- Мы попутно выполняли еще одно задание, тебе это неинтересно, не буду останавливаться. Очутились далеко на западе от известной тебе речки. Сделали, что надо, и ночью повернули обратно, искать тот квадрат леса, который указали нам в штабе дивизии. Там должны быть партизаны. Наткнулись на фашистскую колонну, плелась она по дороге целых два часа - и пехота, и танки, и обозы. Ночь короткая, а днем в этих местах загорать не хотелось: редколесье, даже оврага путного поблизости нет. Переждали колонну, перемахнули большак и скорым маршем к лесу. Рассвело, когда мы подошли к речке, так километра за три от нее. В густом орешнике затаились. Орешник прорезала просека, даже удобно: лучше вести наблюдение. За железной дорогой - село, собаки брехали, петухи кукарекали. Даже мужские голоса долетали. Мы знали: полицаев там полно. Решили в этом орешнике передневать. Надо тебе сказать, что за последнюю неделю отдыхали мало, приутомились. Вот и решили отлежаться, силы восстановить. Посты расставил. Не проходит и часа, как Жора Беспалов докладывает: подозрительная личность. Подползли мы поближе к просеке, видим: торопится детина, карабин за спиной, и все оглядывается. Лицо сразу мне не понравилось: пройдоха, видать, матерый. И главное - торопится он в село, а его, вроде бы, кто-то преследует. Кивнул я Жоре - и через минуту детина лежал в орешнике, связанный по рукам и ногам. Жора - виртуоз в таких делах, недаром в дивизии у нас идет о нем слава "профессора по языкам". Детина страшно перетрусил, слова не может вымолвить… И знаешь, глаза у него разные: один неподвижный, а другой нахальный, оторопь берет. Наконец вернулся к нему дар речи, что-то забормотал: понять не могу. По всей видимости, никак не разберется, с кем имеет дело. На партизан мы не похожи, на полицаев тоже. Видно, что из войск регулярных, а чьих? Ну, мы ему, ясное дело, объяснили, кто мы такие. Я его стал допрашивать, а он молчит. Тогда Жора Беспалов чуть душу из него не вынул. Бандюга хлипкий такой оказался, и все рассказал. Хотел предупредить немцев: ночью партизаны взорвут мост. Сказал, что атака будет с западного берега, а партизаны в ельнике. Послал я бойца туда, а вас уже не было. Поразмыслил, пораскинул умом: что если помочь? Честно говоря, руки чесались. Сотни километров отшагали без единого выстрела, дневного света хоронились, громкого слова не произносили. А тут такой подходящий случай! И партизанам поможем, и легче найдем того, кого надо: они-то знают в этих лесах каждую тропку.

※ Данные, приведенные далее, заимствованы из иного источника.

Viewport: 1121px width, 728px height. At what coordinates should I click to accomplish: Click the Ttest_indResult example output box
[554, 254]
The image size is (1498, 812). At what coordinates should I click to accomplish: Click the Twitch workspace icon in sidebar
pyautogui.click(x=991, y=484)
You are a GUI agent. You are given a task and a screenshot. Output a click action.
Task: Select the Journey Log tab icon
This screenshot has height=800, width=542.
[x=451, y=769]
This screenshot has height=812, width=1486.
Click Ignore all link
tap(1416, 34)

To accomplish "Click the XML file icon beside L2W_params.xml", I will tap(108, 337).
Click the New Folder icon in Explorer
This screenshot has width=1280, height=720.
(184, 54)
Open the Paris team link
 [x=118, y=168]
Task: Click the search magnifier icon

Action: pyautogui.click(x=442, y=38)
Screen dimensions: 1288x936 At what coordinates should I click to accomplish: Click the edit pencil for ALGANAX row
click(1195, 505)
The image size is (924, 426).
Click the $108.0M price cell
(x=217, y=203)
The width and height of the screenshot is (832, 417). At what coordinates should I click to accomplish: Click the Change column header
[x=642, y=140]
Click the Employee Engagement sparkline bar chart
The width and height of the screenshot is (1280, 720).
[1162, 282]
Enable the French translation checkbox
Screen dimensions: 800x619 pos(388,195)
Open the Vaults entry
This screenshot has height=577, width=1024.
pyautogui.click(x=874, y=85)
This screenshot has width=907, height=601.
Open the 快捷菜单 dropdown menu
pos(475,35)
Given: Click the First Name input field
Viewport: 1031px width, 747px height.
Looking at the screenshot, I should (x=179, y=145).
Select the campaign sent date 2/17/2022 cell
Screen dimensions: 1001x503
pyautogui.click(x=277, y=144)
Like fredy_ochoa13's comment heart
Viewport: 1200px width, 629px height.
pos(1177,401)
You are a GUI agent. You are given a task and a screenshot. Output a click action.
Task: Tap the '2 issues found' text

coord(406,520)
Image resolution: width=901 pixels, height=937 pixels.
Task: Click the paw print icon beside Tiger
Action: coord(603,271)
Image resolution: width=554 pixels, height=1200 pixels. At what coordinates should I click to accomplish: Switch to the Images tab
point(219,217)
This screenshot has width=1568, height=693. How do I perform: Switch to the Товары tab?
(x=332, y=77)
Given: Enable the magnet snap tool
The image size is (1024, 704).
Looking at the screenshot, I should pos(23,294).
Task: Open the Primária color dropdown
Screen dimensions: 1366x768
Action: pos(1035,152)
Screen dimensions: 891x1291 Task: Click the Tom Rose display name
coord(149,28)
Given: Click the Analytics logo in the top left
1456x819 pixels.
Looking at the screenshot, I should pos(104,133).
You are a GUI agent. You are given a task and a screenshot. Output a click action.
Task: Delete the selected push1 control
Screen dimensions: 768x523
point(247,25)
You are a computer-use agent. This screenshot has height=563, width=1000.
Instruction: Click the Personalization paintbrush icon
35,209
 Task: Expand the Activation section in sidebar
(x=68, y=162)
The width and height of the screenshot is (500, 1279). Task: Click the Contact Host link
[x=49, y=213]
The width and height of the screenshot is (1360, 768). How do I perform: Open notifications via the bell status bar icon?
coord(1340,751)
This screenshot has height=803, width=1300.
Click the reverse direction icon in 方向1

Вот и ударили. Жора, когда брал этого бандюгу, ногу вывихнул. К мосту его не взяли, а оставили стеречь пленного. Решили сдать партизанам, пусть сами рассчитываются с предателем. Но тот сумел каким-то образом выпростать руки из веревок. Жора, наверно, задремал. Бандюга потянулся было к его финке. Жора проснулся. И началась драка. Как там было, трудно угадать, потому что Жора уже не расскажет… Когда мы вернулись, Жора был мертв. Фонариком осветили место борьбы: трава примята, кровь и вот эти карты в целлофане валяются. Вот так было дело, Володя. Не могу простить себе, надо было дать ему кого-нибудь в пару. Но разве угадаешь, где споткнешься? Помнишь, как у нас говорят: знал бы где упаду, соломки постелил. Не знаешь вот…
- Пойдем к Кареву, - сказал Балашов. - Дело тут нечистое, надо рассказать. Может, Карев и Терентьев что-нибудь придумают.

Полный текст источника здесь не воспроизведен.